If you could change the ending of any book, which one would it be?

I always think that the ending is the most difficult part for an author to write. Unless it’s a series of books, the characters are going to be left in limbo even if you tie up their stories with a nice little bow. There are a number of examples of stories where alternative endings have been discovered.

Charles Dickens wrote an original ending for Great Expectations where Pip and Estella meet again in 1861 and Pip finds that she is married and that no hope of romance exists. A friend persuaded him to write a more hopeful ending, the one that was actually used, where the opportunity for the two to finally get together is clearly suggested if not spelt out. Given everything that happened between them the ending that was used was clearly unrealistic, but it was the ending that the readers were hoping for so, onto the advice of that friend he gave them that hope, albeit in an ambiguous way.

There is, in many cases, a tension between what the author wants to write and what they feel their readers would like to see. Arthur Conan Doyle  had had enough of Sherlock Holmes and wanted to write other characters, so he sent him to his doom over Reichenbach Falls. The readers, however, had not had enough of the detective and Conan Doyle found himself writing many further stories in the series after finding a way for Holmes to survive. It’s interesting to think about the continuing love for Holmes and to wonder if it would still be as strong if far fewer stories had been written.

I am just one reader and, occasionally I will find an ending frustrating or disappointing, but that is purely my opinion. It is the author, whose decision it is, who has lived with the book and the characters for so long and it is they who must decide on an ending that makes sense to them and gives them a feeling of completion. As my two examples above indicate, even the greatest writers have always been prey to public opinion, and nowadays there’s a growing market for the continuation of a character or a series after the author has died.

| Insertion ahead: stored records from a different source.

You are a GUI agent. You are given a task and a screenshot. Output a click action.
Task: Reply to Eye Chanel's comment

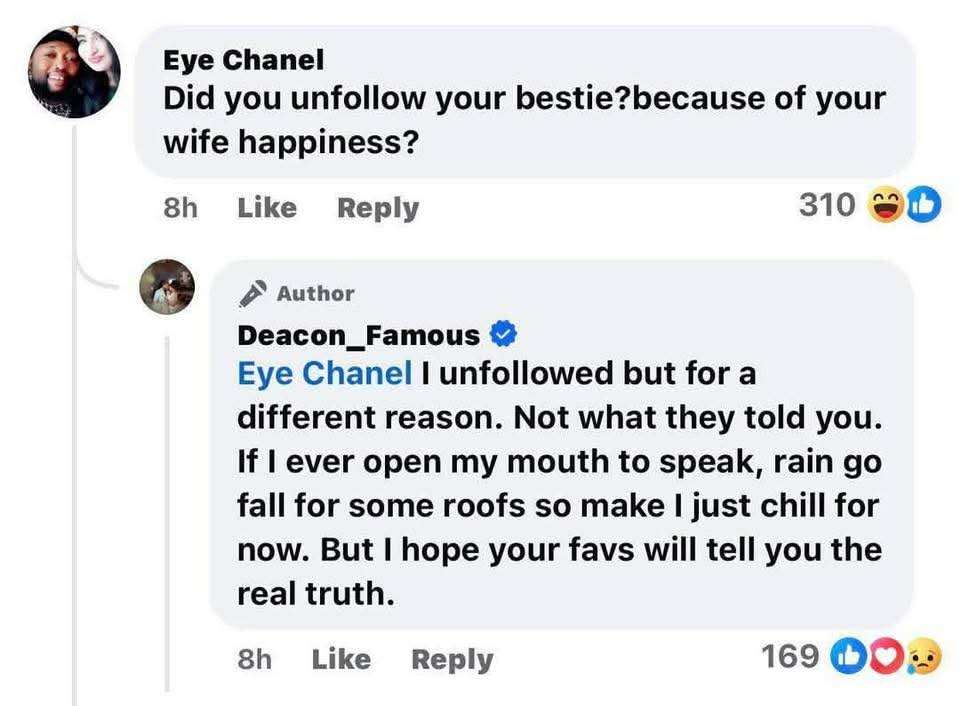click(377, 208)
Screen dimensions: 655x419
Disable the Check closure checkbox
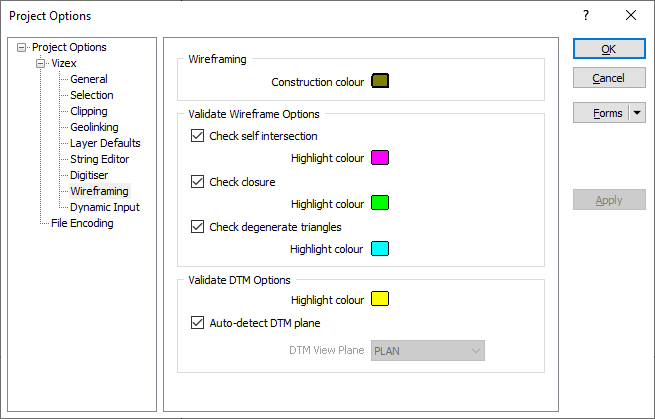point(197,182)
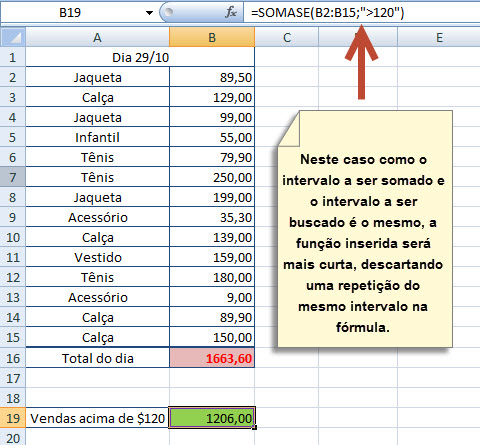This screenshot has width=480, height=445.
Task: Select column A header
Action: [x=97, y=37]
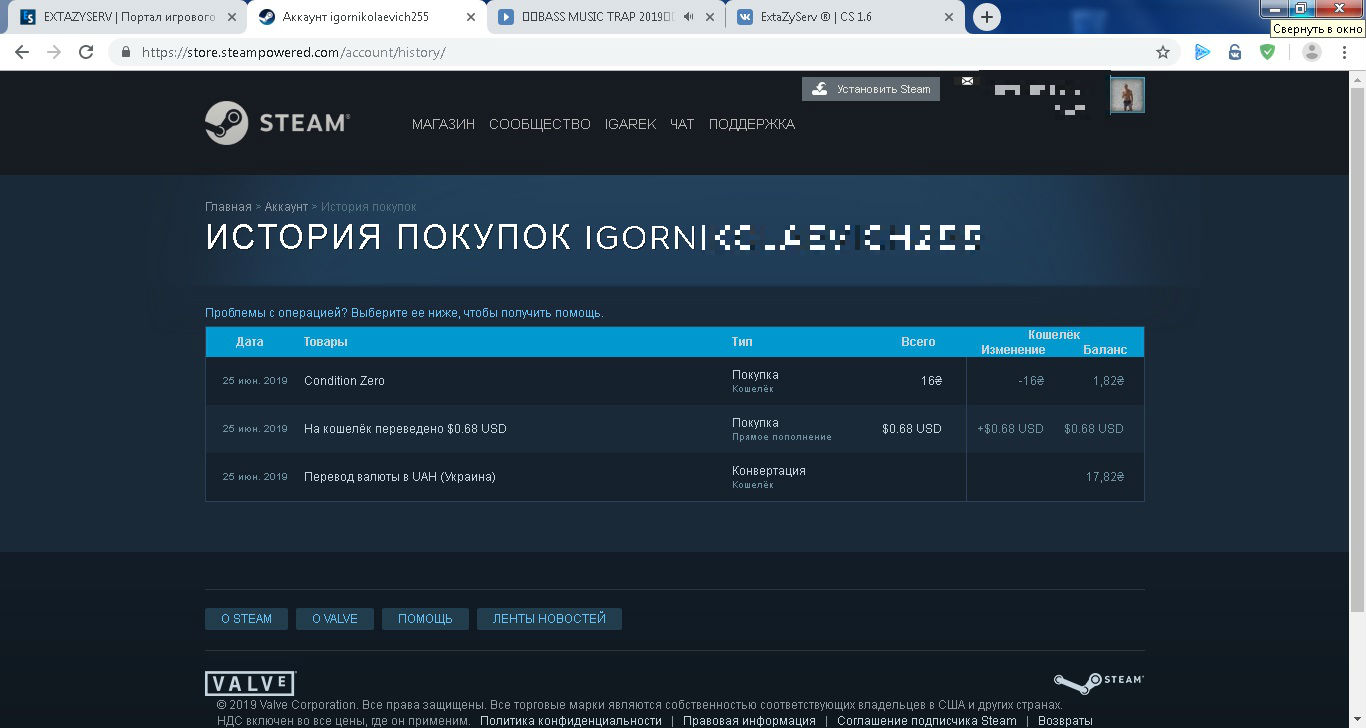
Task: Click Главная breadcrumb link
Action: tap(228, 207)
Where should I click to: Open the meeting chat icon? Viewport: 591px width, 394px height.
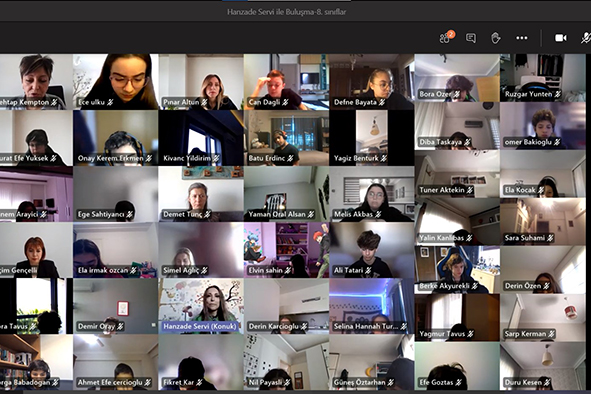tap(471, 38)
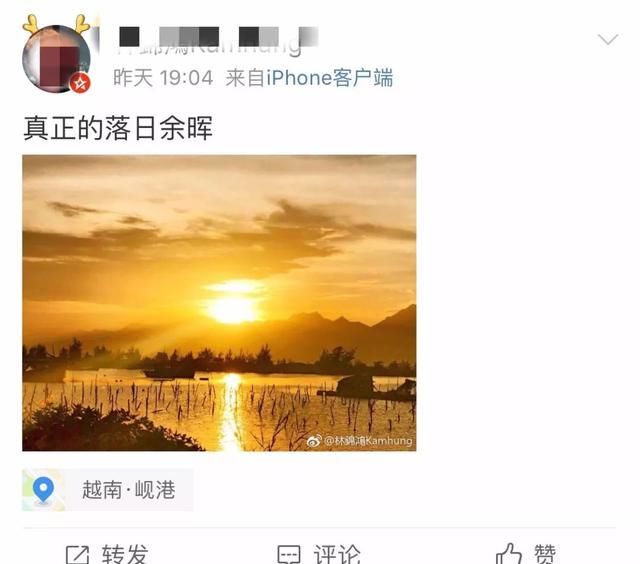Select the 评论 label

click(x=337, y=554)
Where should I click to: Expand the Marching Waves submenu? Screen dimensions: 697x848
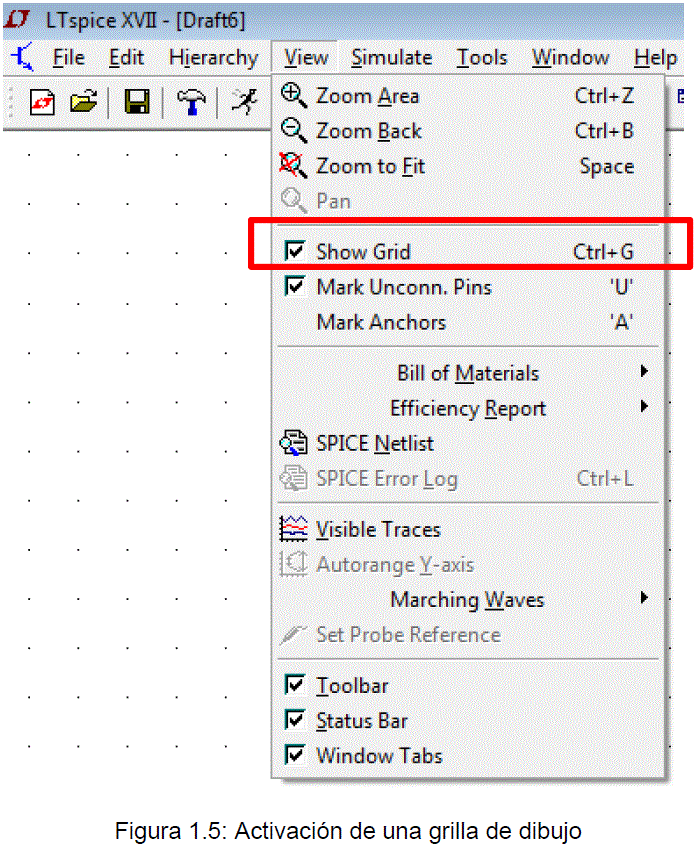[x=468, y=599]
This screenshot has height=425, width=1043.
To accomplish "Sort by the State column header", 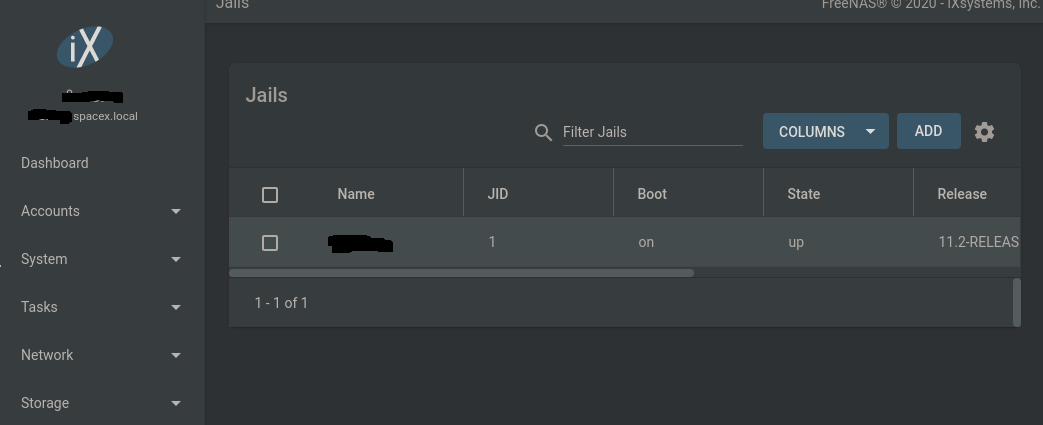I will coord(804,194).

The idea of an ending that I would change probably shows my lack of understanding of the book. However, there was one ending that I was so shocked and upset by that I never read that book again. I was a massive fan of the Narnia books and I was full of anticipation when I picked up The Last Battle.  It was a very grim book throughout but I stuck with it, certain that C.S. Lewis would end the series on a high note. Instead, he abandoned Susan and told us that she was no longer a friend of Narnia. All of her siblings were called to the land they loved but she liked lipstick and boys and was reluctant to discuss their adventures because she was a teenager who was preparing to go out into the world and wanted to leave her childhood behind her at that time. I never forgave Lewis for leaving her alone and grieving for her family. It just seemed so spiteful towards a character I loved. That’s the ending I would change.